Cultiver son jardin ?

Un ami me disait aujourd’hui qu’il n’a jamais eu un aussi beau jardin que cette année tant il a plu. J’aime cette idée d’une nature qui se déploie, j’aime passionnément les plantes et rêve d’un jardin un peu fou, de natures mêlées, d’herbes sauvages, de géométries diverses.

Cela me renvoie à Epicure dont on raconte que son école, « Le Jardin« , s’organisait autour d’un jardin qu’il avait acquis. On dit qu’il incitait d’ailleurs ses disciples à cultiver leur propre jardin. C’est une expression courante, reprise par Voltaire dans son conte philosophique Candide, qui véhicule l’idée de se retrancher du monde, de s’occuper de soi-même et de ne pas s’engager dans le tourbillon extérieur.
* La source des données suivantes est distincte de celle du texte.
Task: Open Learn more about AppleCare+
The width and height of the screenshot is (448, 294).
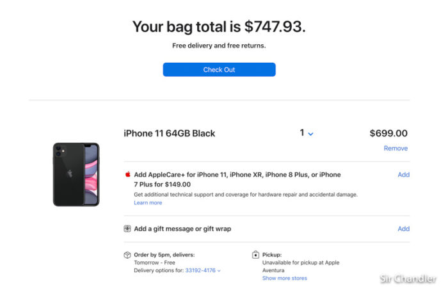Action: [x=148, y=202]
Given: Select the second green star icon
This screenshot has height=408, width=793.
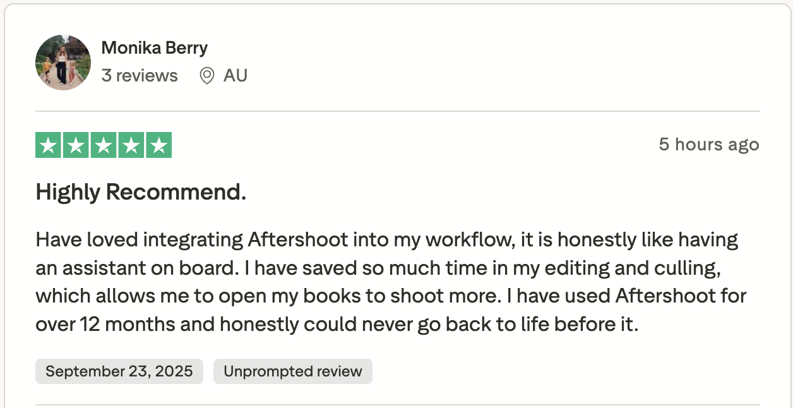Looking at the screenshot, I should point(75,145).
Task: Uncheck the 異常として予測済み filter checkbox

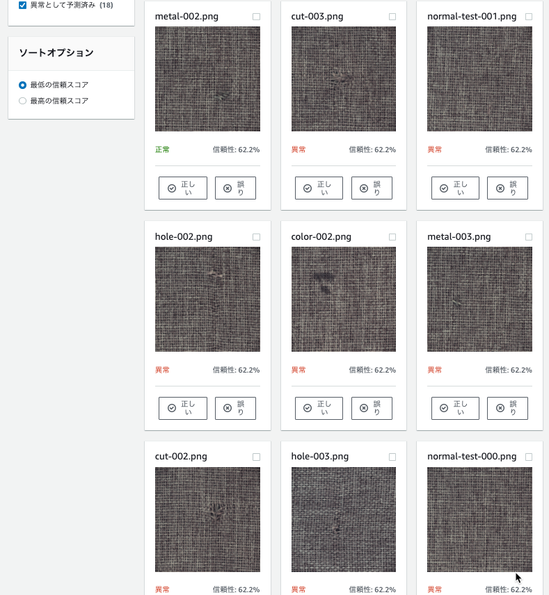Action: coord(22,6)
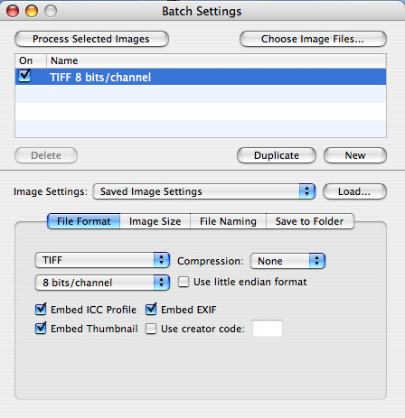Click the creator code text field
Viewport: 405px width, 418px height.
click(x=268, y=328)
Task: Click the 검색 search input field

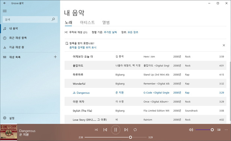Action: (26, 20)
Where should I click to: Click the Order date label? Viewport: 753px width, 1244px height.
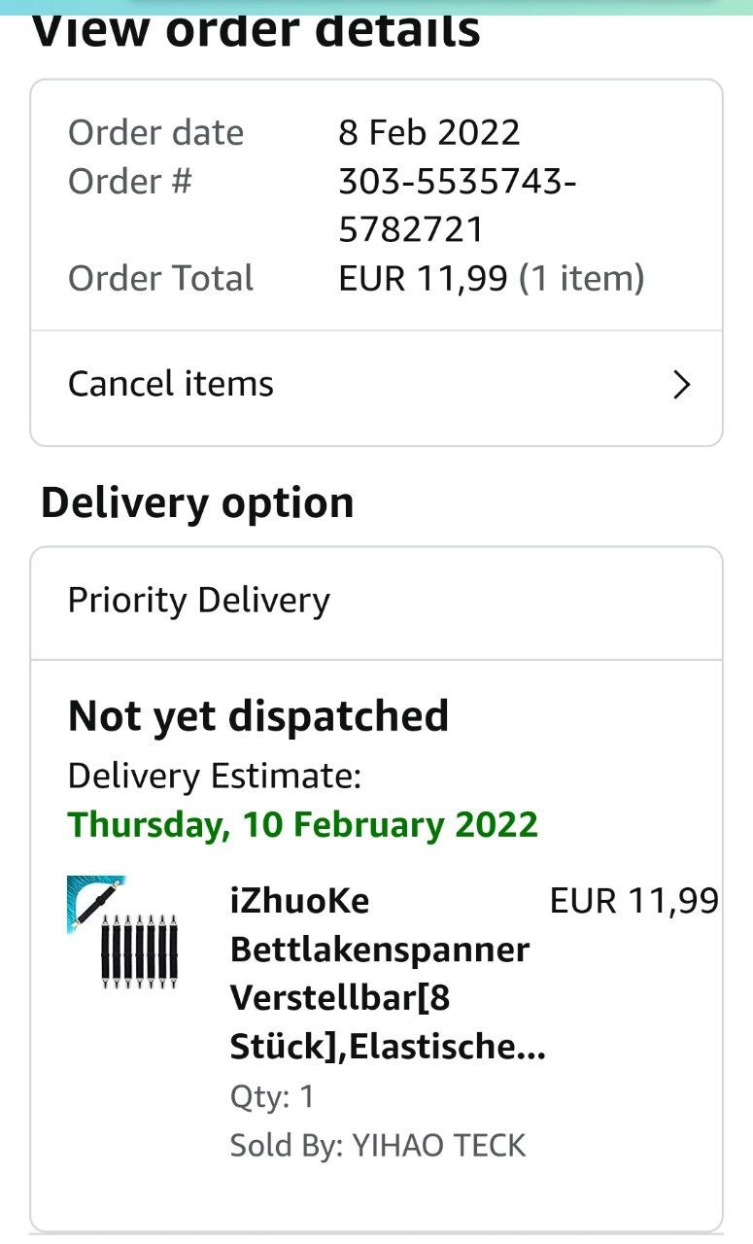[155, 132]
Mais il y a une autre façon d’interpréter cette invitation. Il faut se souvenir que le prétendu jardin était plutôt un petit potager, ce qui permettait aux membres de l’école de ne pas être dépendants du monde extérieur pour leur subsistance – Épicure et ses frères étaient très pauvres, ils venaient de l’île de Samos, et non d’Athènes, donc les gens se méfiaient d’eux.

Cultiver son jardin, c’est donc plutôt cultiver quelque chose qui permet de survivre à un monde qui n’apparaît plus si solide, si certain, de résister aux circonstances en se sentant tout de même libres malgré la menace extérieure.
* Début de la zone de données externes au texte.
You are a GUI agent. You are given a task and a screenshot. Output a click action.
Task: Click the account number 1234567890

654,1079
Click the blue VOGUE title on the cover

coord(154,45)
Par ailleurs, la culture d’un jardin est une activité qui a besoin de patience : il faut laisser passer du temps, en prendre soin, ne pas tout vouloir tout de suite, sinon rien ne pousse à l ‘image de la vie : laisser aux choses et aux gens le temps de se faire, s’adapter, s’apprivoiser, renoncer parfois, se contenter de ce qui arrive et accueillir les choses au jour le jour.

Cultiver la terre suppose aussi de mélanger les sujets, de trouver le bon engrais, de mettre la main à la pâte, voire de se salir, de trouver en soi les racines qui vont nous ANCRER ( Dieu que j’aime ce verbe)

Épicure nous rappelle que nous ne décidons pas du rythme du temps, que la temporalité des choses ne dépend pas de nous. Bizarrement, c’est quelque chose dont nous n’avons pas l’habitude. Nous avons été éduqués à être sans cesse pressés, à gérer notre temps de la façon la plus efficace et rentable possible. Du jardin, on peut donc également prendre l’image du rythme de la nature, qu’il faut attendre, respecter, au risque de tout gâcher. La physique atomiste épicurienne fait écho à cette idée : les particules qui tombent dans le vide et peuvent à tout moment entrer en collision – ce que les Latins ont ensuite appelé le clinamen – supposent qu’il faut attendre avant que ne se produise une rencontre qui dépend complètement du hasard.

Il en va d’une façon apaisée de considérer la vie.